Taste of Shanghai

Sydney may already have a Chinatown close to the city but Ashfield is what I consider to be Little Shanghai or taste of shanghai. This is a suburb where, should you have a craving for dumplings that are a little different from your Cantonese Yum Cha variety, there is a stretch of road studded thickly with restaurants offering Shanghai cuisine and dumplings. This is where you can eat until you’re stuffed for under $20 a head (or even $15). Something of a minor miracle in Sydney.And if you’re a regular reader, you’ll probably have suspected my ulterior motives for going here. That is, to try more Xiao Long Bao, those famous Shanghai soup dumplings. We’re taking M and her sons S and In along for the ride as they’re all dumpling fans. This Saturday night we’re meeting early, at 6.30pm outside Ashfield Mall along with some unusual looking types, and what do you know but we’re greeted with a queue outside of ticket bearing patrons. It’s like being transported to a Yum Cha restaurant at 1pm.

The girl with the tickets lets us know that it will be a 15 minute wait and we stand outside pondering the other numerous Shanghai eateries along the road, many with only 1 or 2 customers inside them. If there’s one thing about Chinese restaurants, it’s that if there’s a queue, it’s usually a good sign.Within about 10 minutes, our table is free, and it’s a good thing as S is hungry (he is a growing boy after all). We order straight away as they’ve given us a copy of the menu to look at while waiting. We’ve chosen a selection of dumplings as well as one of their chef’s specials and a tofu dish.

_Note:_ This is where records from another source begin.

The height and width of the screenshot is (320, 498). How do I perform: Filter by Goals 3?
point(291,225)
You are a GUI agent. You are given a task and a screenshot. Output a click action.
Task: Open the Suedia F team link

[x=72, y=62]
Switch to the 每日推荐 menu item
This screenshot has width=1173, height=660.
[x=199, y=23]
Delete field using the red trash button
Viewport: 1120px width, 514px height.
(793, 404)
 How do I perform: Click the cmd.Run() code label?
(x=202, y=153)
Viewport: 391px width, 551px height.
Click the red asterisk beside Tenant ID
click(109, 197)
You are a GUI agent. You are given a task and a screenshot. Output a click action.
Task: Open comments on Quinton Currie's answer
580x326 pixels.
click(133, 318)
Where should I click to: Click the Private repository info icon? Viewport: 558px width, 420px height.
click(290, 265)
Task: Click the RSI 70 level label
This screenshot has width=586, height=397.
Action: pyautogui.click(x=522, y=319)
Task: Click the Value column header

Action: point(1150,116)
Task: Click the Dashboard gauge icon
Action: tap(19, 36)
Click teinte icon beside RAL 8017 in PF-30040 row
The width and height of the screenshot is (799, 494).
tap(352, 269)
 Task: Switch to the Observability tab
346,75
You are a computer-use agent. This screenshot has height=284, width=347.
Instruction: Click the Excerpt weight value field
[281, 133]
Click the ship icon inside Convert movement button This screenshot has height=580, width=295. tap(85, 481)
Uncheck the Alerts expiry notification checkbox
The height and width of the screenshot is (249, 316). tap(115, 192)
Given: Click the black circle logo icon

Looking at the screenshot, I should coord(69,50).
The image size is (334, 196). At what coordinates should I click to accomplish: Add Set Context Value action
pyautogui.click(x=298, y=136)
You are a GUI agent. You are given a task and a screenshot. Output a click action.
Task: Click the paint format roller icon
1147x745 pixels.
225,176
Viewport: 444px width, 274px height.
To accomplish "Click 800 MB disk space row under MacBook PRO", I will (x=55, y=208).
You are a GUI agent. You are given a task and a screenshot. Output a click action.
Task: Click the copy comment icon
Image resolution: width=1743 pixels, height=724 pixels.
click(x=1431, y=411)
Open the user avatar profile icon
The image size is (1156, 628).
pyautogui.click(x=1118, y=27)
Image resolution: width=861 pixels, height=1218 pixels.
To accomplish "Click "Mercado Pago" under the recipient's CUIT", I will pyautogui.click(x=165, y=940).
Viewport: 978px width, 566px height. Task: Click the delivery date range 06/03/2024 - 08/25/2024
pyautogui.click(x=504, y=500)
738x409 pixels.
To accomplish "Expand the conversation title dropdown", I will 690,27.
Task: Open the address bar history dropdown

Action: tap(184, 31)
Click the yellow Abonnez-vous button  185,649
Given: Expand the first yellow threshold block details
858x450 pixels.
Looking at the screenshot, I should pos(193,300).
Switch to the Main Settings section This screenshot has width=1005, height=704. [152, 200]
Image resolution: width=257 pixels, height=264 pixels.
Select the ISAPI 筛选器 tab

Everything comes out quickly and our small table can barely fit it all so we do a lot of quick eating and juggling. The first thing we try is the Spring rolls, which In had ordered as they’re his favourite. They’re not bad, nice and fresh and very hot although Spring Rolls aren’t usually my item of choice.The next item is one that we warn the boys will need a bit of patience and restraint. If they thought the Spring Rolls were hot, they might get a shock when biting into the hot soupy Xiao Long Baos. We let them cool for a while and then instruct the boys on how to eat them. After telling them to “Put the entire thing in your mouth” In chomps down halfway on his sending an explosion of soup forth across the table and dribbling down in front of him, much to his utter delight as only an 8 year old can see it. The other tables around us chuckle at the sight and M clucks “What part of ‘put the entire thing in your mouth’ didn’t you get?” while mopping him up.